PART 9

94 10 0
                                    


Siang ini, aku dalam perjalanan untuk menghadiri, pembukaan Gerai frenchise minuman milik Amran di salah satu mall di pinggiran kota, yang tidak jauh dari tempat tinggal Fatimah.

Emak dan Aira memutuskan untuk tinggal bersama Fatimah, setelah Elsa berpulang, dan itu juga atas permintaan Fatimah kepada Amran, karena Fatimah merasa kasihan jika Emak nanti yang akan  mengurus Aira sendirian.
Akupun sering berkunjung ke rumah Fatimah,  menengok Emak dan bermain bersama Aira.
Warung Fatimah sudah selesai di renovasi Amran, sehingga terlihat lebih besar, dan Amran juga membantu melengkapi kelengkapan barang-barang yang di jual di warung tersebut.

Baru saja ku selesai memarkirkan mobil,  sebuah pesan masuk dari mamah, yang mengingatkanku jika malam nanti harus sudah ada di rumah, karena ada tamu yang sengaja papah dan mamah undang untuk makan malam.

"Ku menangisss..." Nada dering teleponku berbunyi.
"Bang Ridwan" nama si penelpon di layar hp ku.
Sering sekali Pengacara tampan ini menelponku, baik sekedar menanyakan kabar,  ataupun untuk mengingatkanku tentang sholat dan saat-saat masuk jam makan, hal-hal yang tidak pernah di lakukan Amran, keluh ku.

[ Assalamualaikum Win..]
~
[ Wa'alaikum salam, bang ] jawabku.
~
[ Abang sudah di gerai Amran nih, kamu di mana sekarang ]
~
[ Sebentar lagi sampai ko bang..ini baru selesai parkir ]
~
[ Ok, Win....hati-hati yach ] Ridwan mematikan hp nya.
"Hati-hati kenapa.." gumamku, "lah'kan aku sendiri sudah di dalam basemen mall" jadi senyum-senyum sendiri.

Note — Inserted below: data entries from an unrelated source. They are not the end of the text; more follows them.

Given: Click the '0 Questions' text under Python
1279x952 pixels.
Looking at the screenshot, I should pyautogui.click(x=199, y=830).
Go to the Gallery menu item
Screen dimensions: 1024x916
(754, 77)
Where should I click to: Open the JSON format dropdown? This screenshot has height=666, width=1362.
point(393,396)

Pembukaan gerai milik Amran berlangsung meriah, karena selain kawan-kawannya Amran yang hadir, Ridwan pun juga turut mengundang kolega-koleganya.
Emak, Fatimah dan Aira juga ikut hadir, dan sesekali ku perhatikan, Ridwan terus saja memperhatikanku.
Acara pembukaan gerai Amran, baru saja selesai, dan kulihat Ridwan sedang mengantar kolega-koleganya menuju basemen.
Saatku sedang berbincang-bincang dengan Emak, Fatimah dan Aira.

"Win...aku ingin mengajakmu sebentar, ada hal penting yang ingin aku bicarakan." Degg...Amran mengagetkanku.
Aku pun mengangguk, tetapi sempat ku melihat, saat Amran melirik ke arah Aira, dan Aira menunjukkan jempol nya kepada Amran sembari tersenyum, entah apa maksudnya, pikirku.

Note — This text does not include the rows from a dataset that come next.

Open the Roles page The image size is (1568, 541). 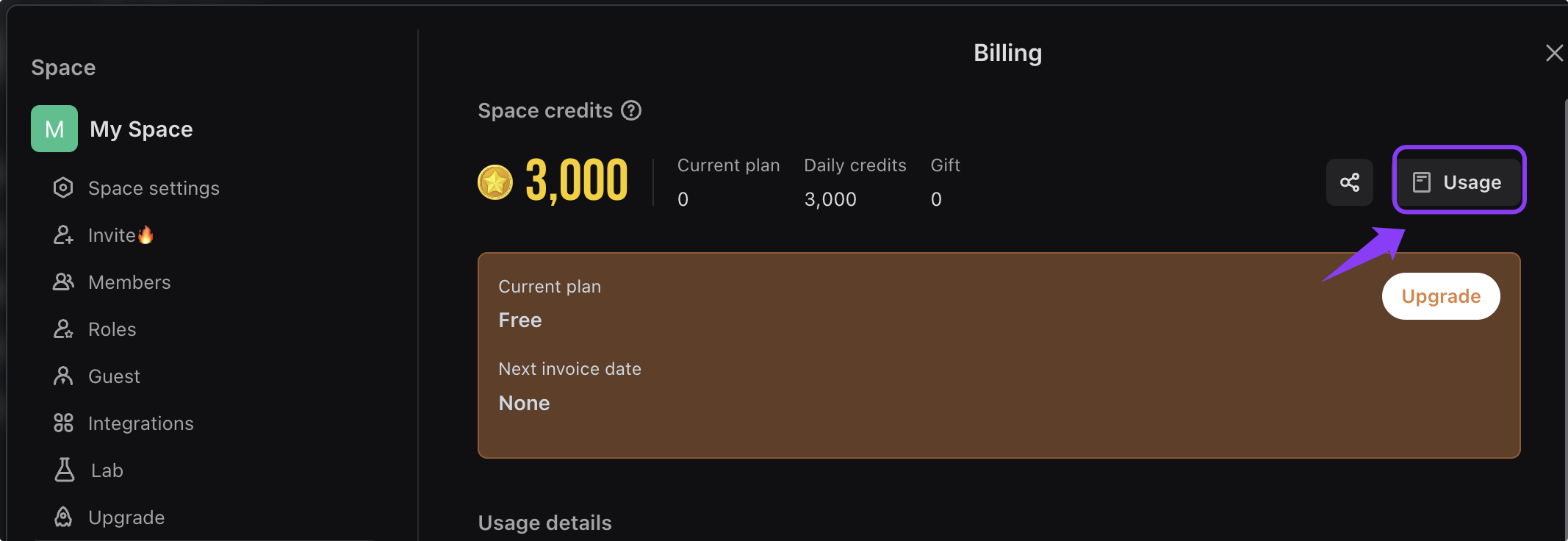pyautogui.click(x=112, y=329)
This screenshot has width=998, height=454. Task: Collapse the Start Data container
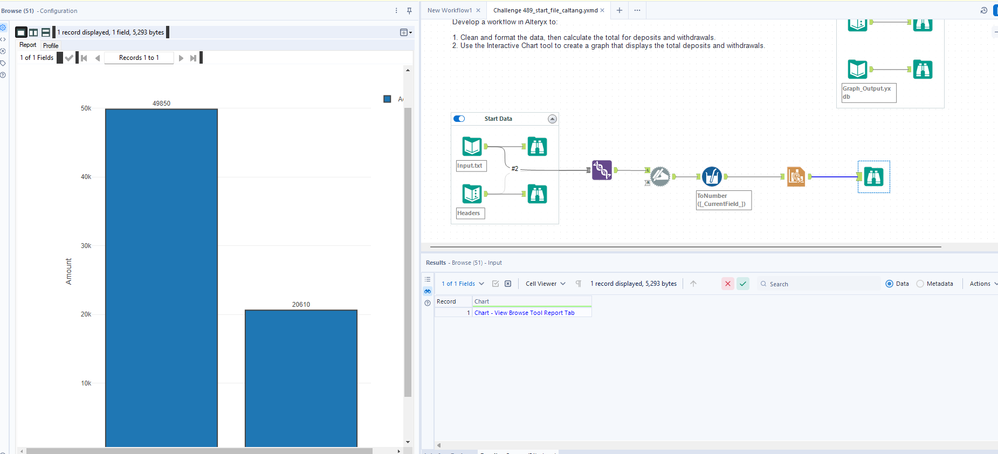point(551,119)
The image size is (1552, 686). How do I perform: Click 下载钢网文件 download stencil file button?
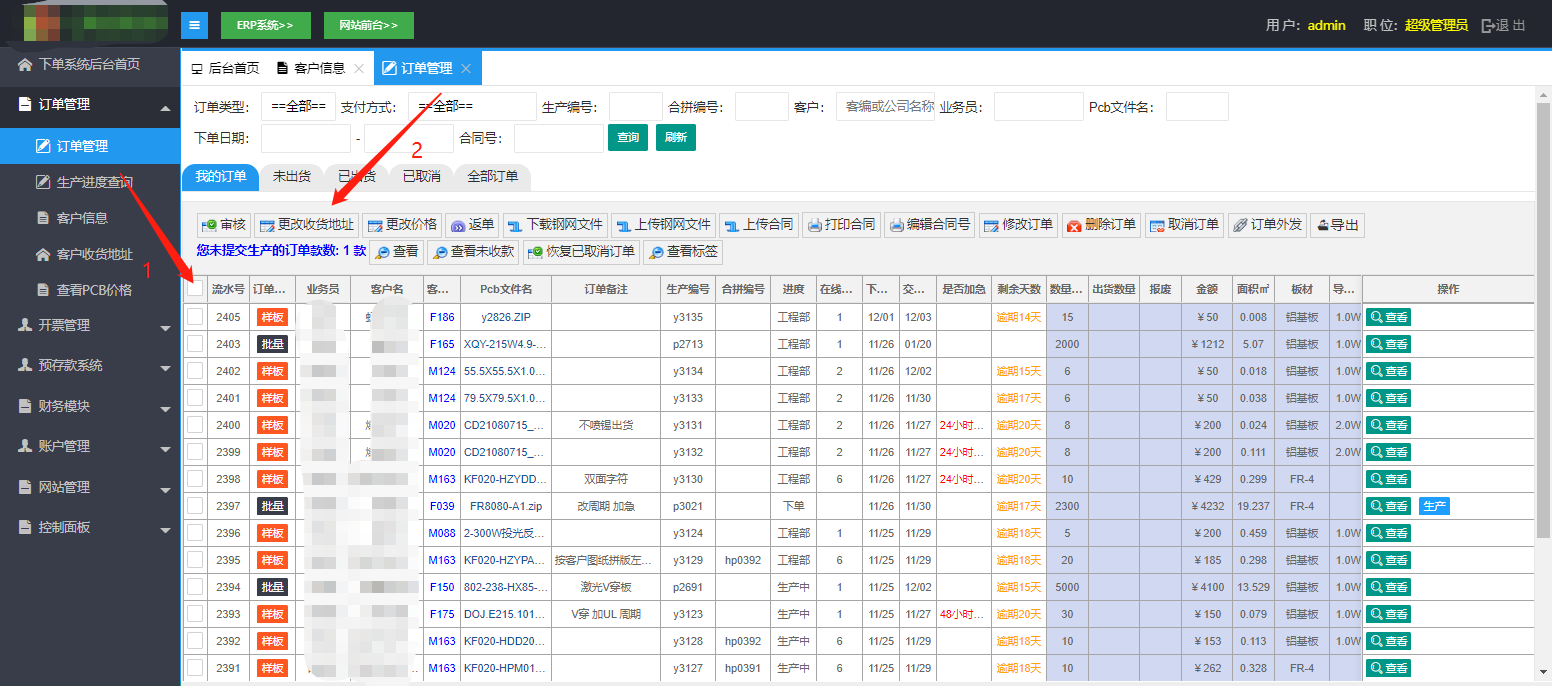(x=554, y=225)
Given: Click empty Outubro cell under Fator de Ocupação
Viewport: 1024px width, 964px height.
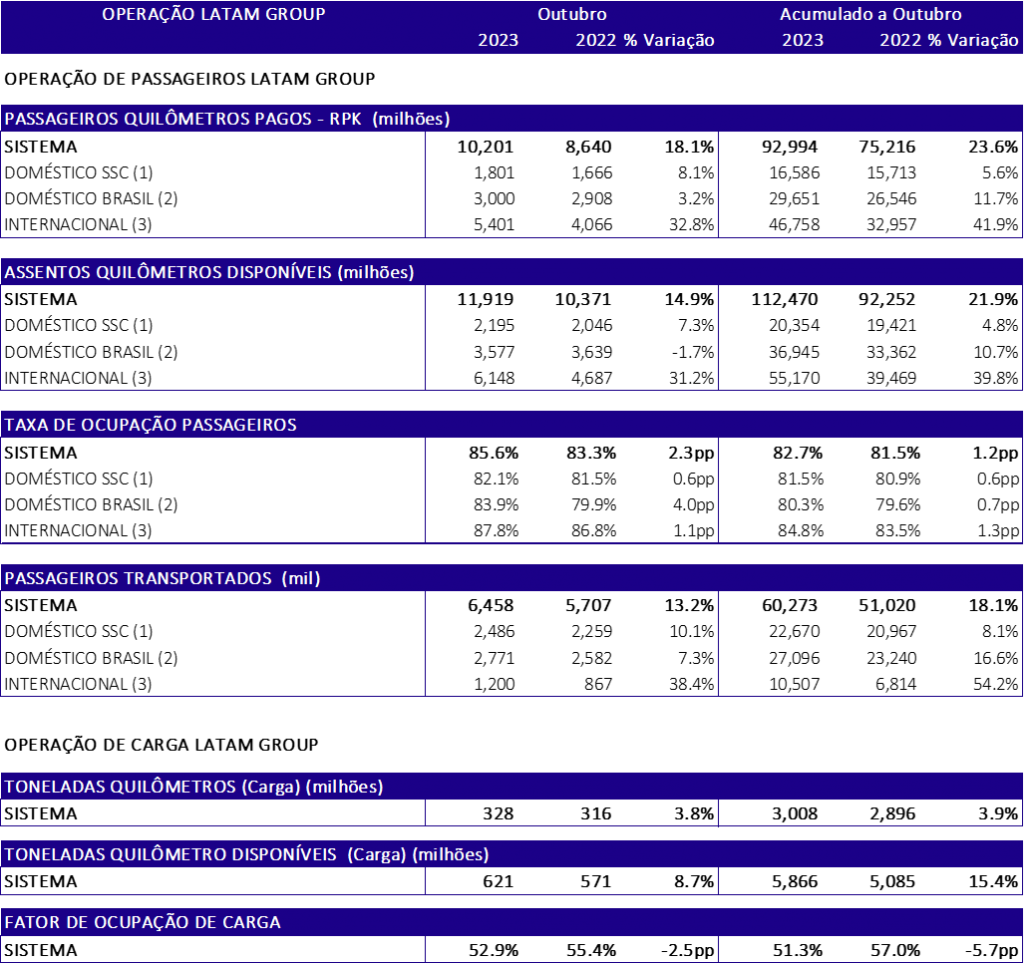Looking at the screenshot, I should [x=572, y=950].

Di sebuah Restoran masakan Indonesia, juga masih di dalam mall, Amran mengajakku, dia memilihkan lokasi yang agak jauh dari keramaian, tepatnya di meja yang paling ujung, walaupun masih bisa terlihat dari pengunjung-pengunjung yang lalu lalang.

"Kamu mau pesan apa Win?" Tanya Amran kepadaku, saat pelayan resto menghampiri kami dan menyodorkan menu.
"Aku minum saja yah mas," kataku sembari meletakkan daftar menu di meja.
Dan Amran pun mengikutiku.

"Win...Aku ingin melamarmu untuk menjadi Istriku dan mamahnya Aira."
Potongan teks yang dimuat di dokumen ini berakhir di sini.